Reputation: 65
I'am currently developing a program and i want to write a function which is accept a value in following format
"AAAA BBBB" CCCC DDDD EEEE "FFFF GGGG HHHH"
I want to replace the spaces in above with "_" and need a output as showed following format (please note that this should happen only for string which is inside double quotes)
"AAAA_BBBB" CCCC DDDD EEEE "FFFF_GGGG_HHHH"
So I got the correct answer to this in my previous question
DECLARE @In VARCHAR(50) = '"AAAA BBBB" CCCC DDDD EEEE "FFFF GGGG HHHH"'
DECLARE @Quote SMALLINT = -1, @Index INT = 1, @Char CHAR(1)

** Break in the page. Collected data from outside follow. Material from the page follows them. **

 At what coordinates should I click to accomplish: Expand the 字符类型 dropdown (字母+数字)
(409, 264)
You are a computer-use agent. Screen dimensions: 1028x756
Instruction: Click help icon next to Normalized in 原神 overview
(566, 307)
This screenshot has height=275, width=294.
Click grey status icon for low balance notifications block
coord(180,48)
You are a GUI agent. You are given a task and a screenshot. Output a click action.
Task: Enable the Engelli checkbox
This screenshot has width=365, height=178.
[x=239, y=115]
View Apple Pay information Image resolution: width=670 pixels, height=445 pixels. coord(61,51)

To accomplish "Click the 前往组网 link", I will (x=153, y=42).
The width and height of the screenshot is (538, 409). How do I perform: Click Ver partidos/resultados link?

WHILE @Index <= LEN(@In) BEGIN
SET @Char = SUBSTRING(@In, @Index, 1)
IF @Char = '"'
SET @Quote = @Quote * -1
IF @Char = ' ' AND @Quote > 0
SET @In = STUFF(@In, @Index, 1, '_')
SET @Index = @Index + 1
END
PRINT @In
and now I want to modify this with the following requirement
with the required format you can note that, underscore should be replace with the spaces which is only inside the enclosed double quotes, but now i get a wrong output if the user input was as following
"AAAA BBBB" CCCC DDDD EEEE "FFFF GGGG HHHH cccc
it gives output as
"AAAA_BBBB" CCCC DDDD EEEE "FFFF_GGGG_HHHH_cccc
but it must give output only for the first enclosed double quote string,because other one is not closed, expected output should be as follows
"AAAA_BBBB" CCCC DDDD EEEE "FFFF GGGG HHHH cccc
Upvotes: 2
Views: 281
Reputation: 13209
Here are the modifications I would make
Code
DECLARE @In VARCHAR(50) = '"AAAA BBBB" CCCC DDDD EEEE "FFFF GGGG HHHH IIIII"'
DECLARE @Quote SMALLINT = 0, @Index INT = 1, @Char CHAR(1)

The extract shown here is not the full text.